_RECORDS SHOWN_:
::::::::::

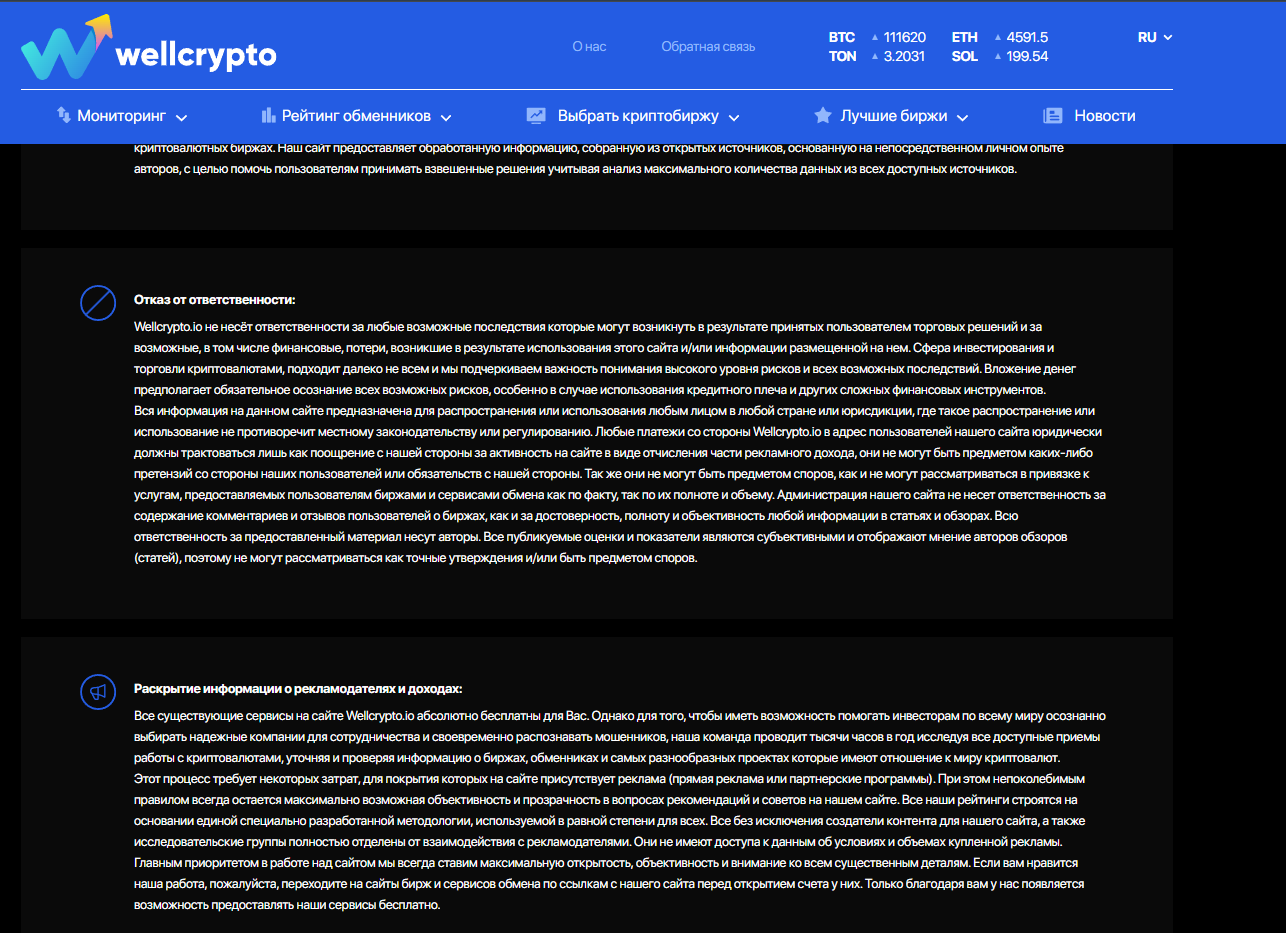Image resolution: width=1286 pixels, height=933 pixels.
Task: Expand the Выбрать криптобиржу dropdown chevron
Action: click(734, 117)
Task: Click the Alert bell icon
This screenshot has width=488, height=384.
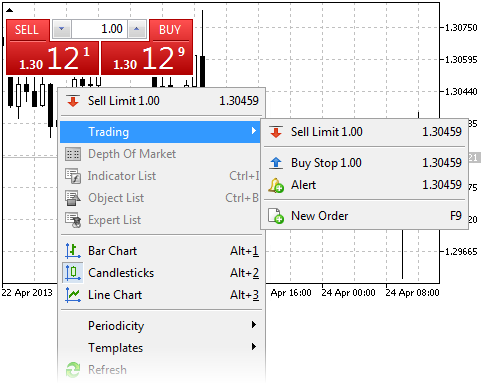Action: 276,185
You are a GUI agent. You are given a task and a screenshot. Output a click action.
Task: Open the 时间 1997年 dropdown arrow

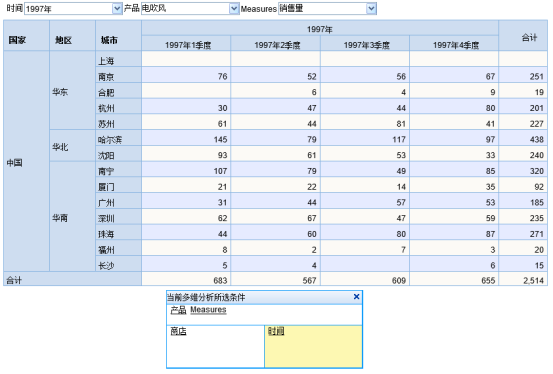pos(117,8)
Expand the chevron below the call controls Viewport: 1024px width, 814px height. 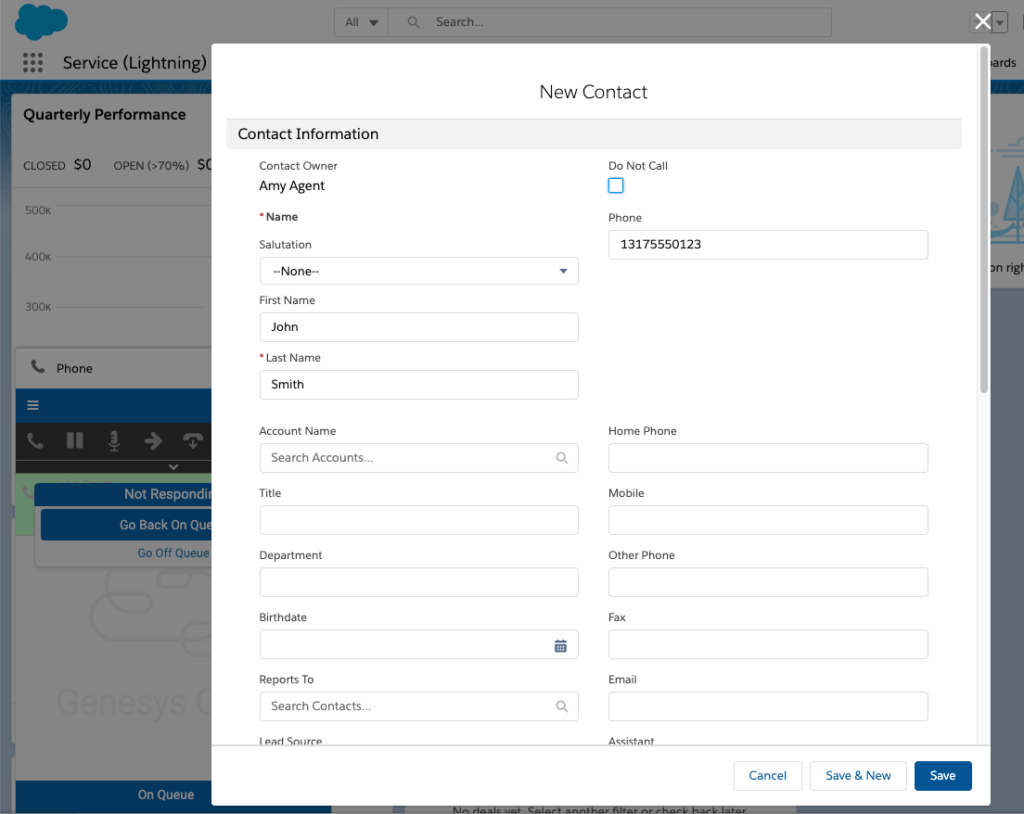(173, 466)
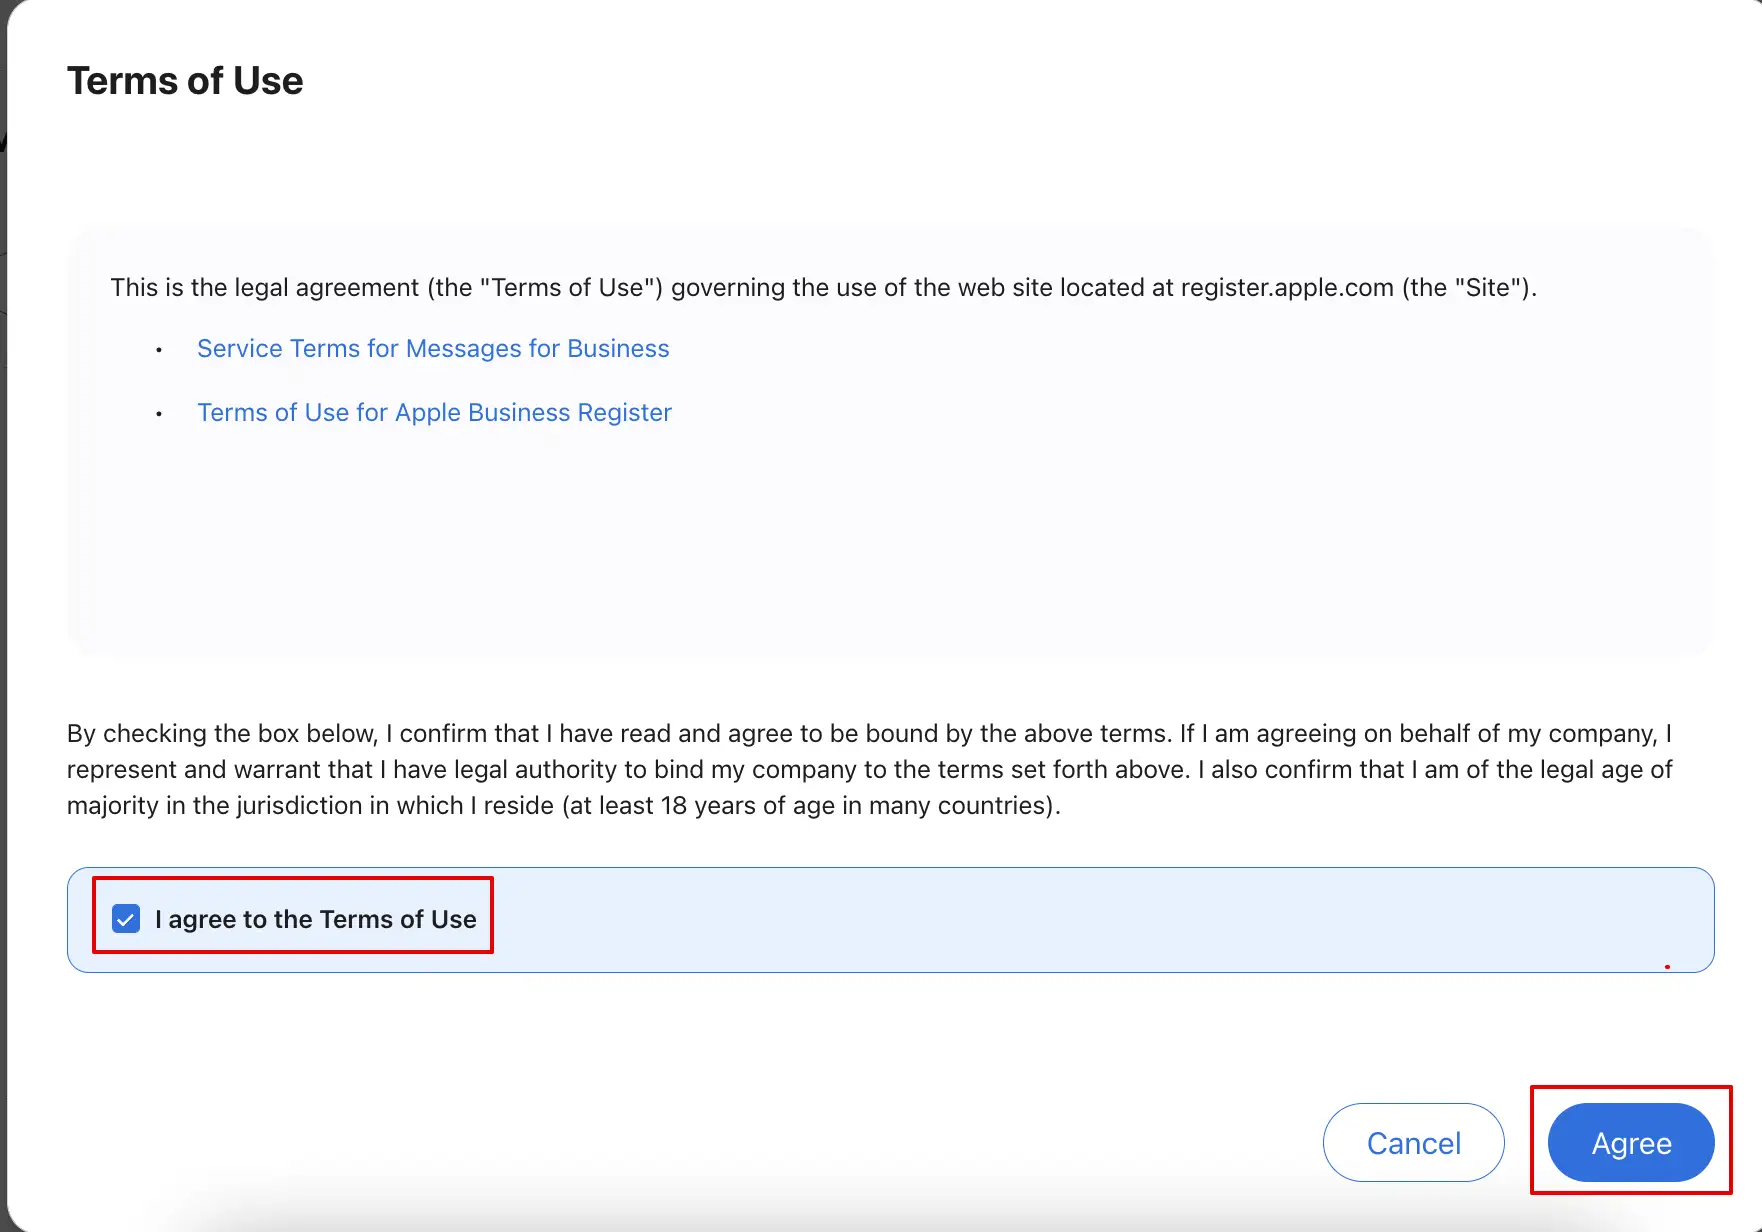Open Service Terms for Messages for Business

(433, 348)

::::::::::

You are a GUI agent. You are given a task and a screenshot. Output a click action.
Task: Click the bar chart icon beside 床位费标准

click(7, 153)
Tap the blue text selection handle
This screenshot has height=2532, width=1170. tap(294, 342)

::::::::::

_REQUIRED WORK_: Find each line in the records above that contains the word "screenshot" and copy it out.

_SOLUTION_:
This screenshot has width=488, height=384.
You are a GUI agent. You are given a task and a screenshot. Output a click action.
You are a GUI agent. You are given a task and a screenshot. Output a click action.
This screenshot has height=2532, width=1170. tap(294, 342)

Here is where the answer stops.